> _Work required_
Find and copy every line in the records that includes the string "screenshot".

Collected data

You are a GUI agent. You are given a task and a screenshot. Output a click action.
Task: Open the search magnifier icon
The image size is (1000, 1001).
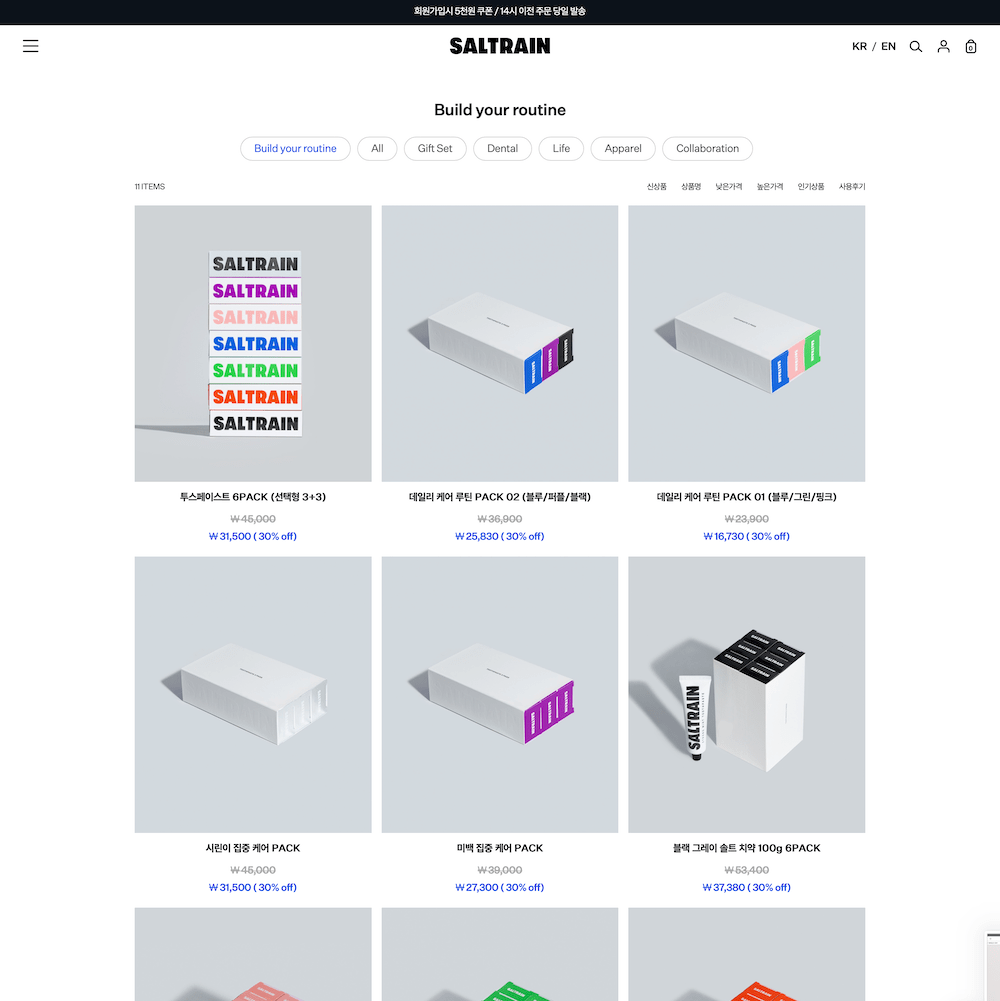click(x=916, y=47)
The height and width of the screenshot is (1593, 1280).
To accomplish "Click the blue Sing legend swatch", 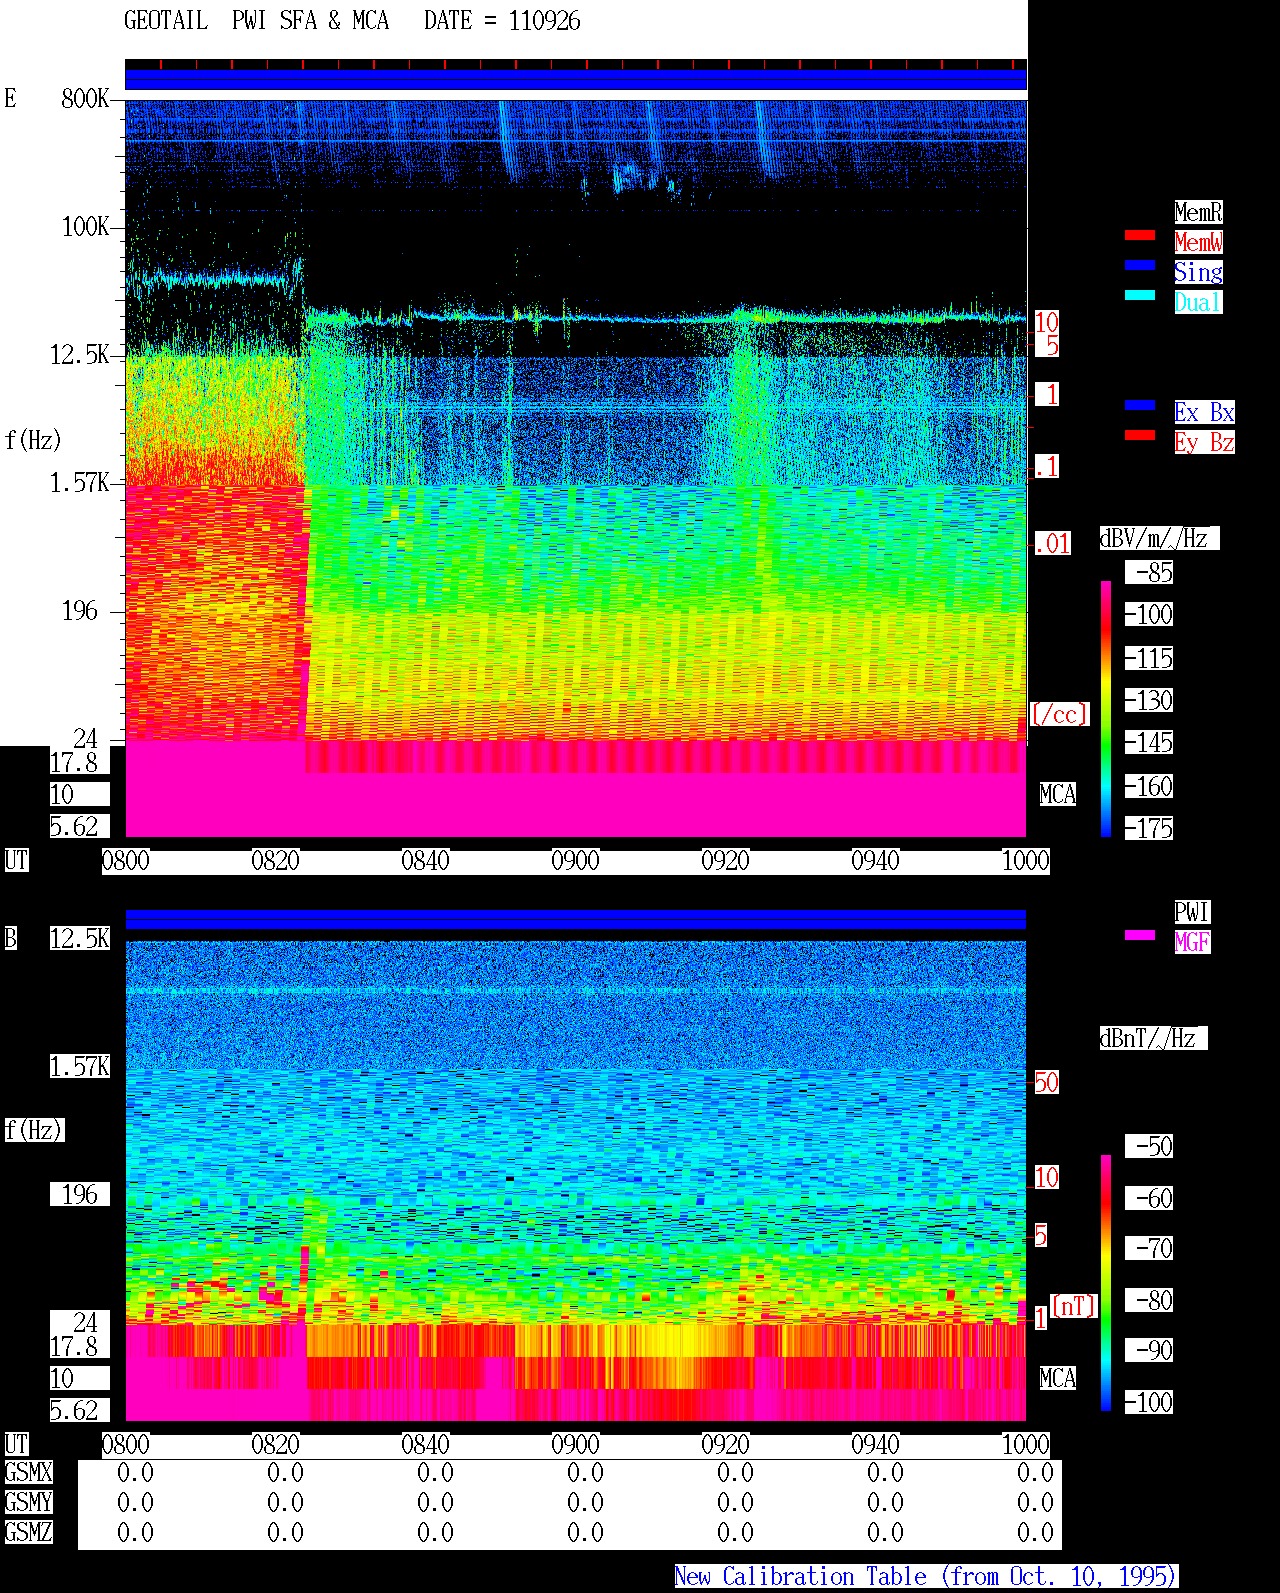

> _Solved problem_
You are a GUI agent. You are given a task and a screenshot. Output a click action.
The height and width of the screenshot is (1593, 1280).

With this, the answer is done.